— START SOURCE RECORDS —

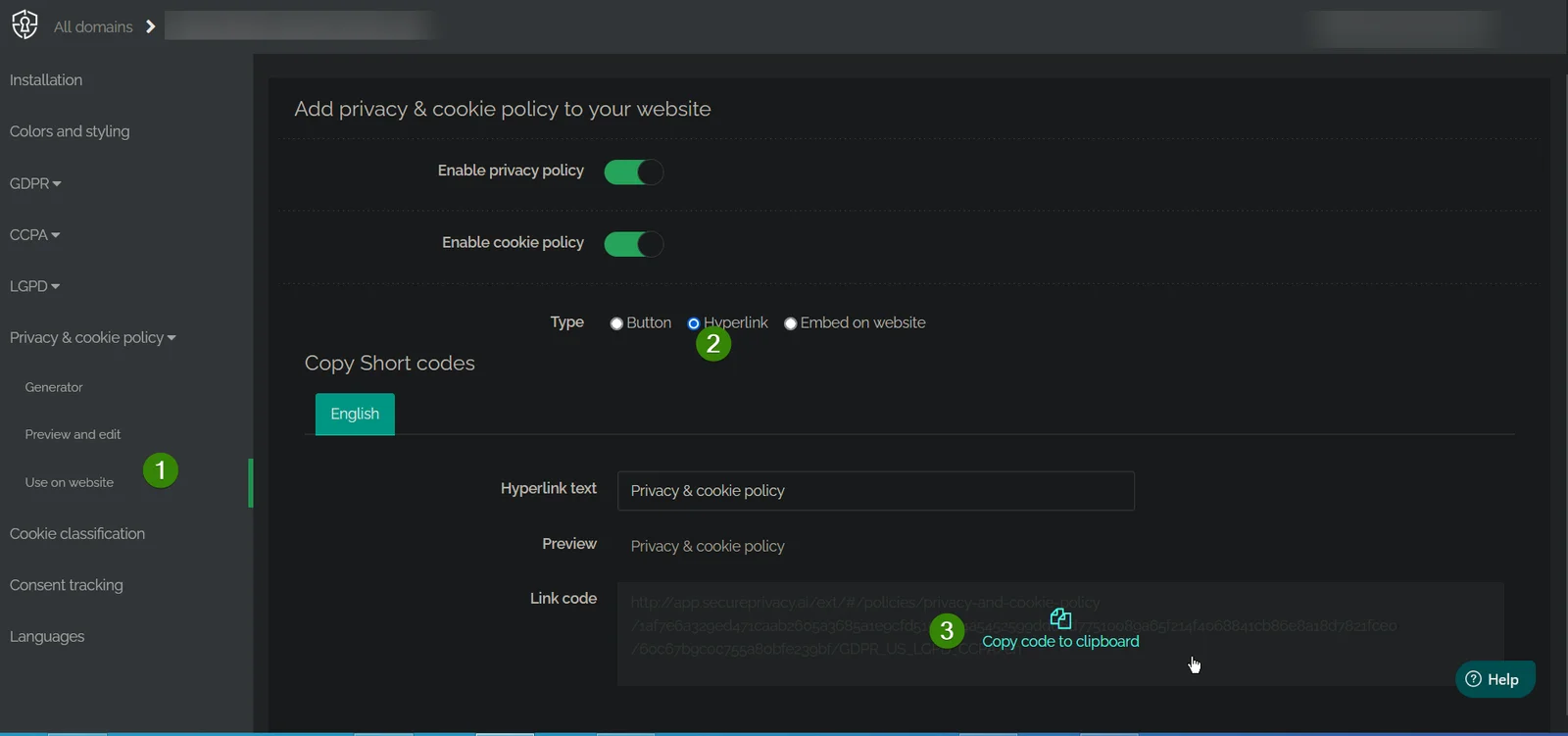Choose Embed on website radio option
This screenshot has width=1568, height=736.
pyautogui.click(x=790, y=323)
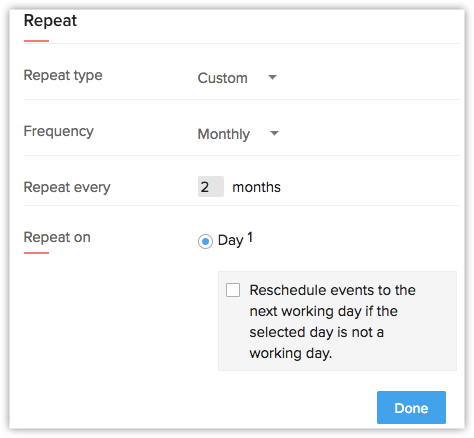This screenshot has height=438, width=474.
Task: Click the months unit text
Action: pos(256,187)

— END SOURCE RECORDS —
— START SOURCE RECORDS —

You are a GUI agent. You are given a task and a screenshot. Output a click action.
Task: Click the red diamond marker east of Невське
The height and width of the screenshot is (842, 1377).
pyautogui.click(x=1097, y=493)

— END SOURCE RECORDS —

(WHAT YOU HAVE TO DO): Duplicate the listing from the line containing "Choose Embed on website radio option" through the line containing "Action: pos(256,187)", inclusive, leaving out the pictures.

(RESPONSE BELOW):
Choose Embed on website radio option
This screenshot has width=1568, height=736.
pyautogui.click(x=790, y=323)
This screenshot has height=438, width=474.
Task: Click the months unit text
Action: pos(256,187)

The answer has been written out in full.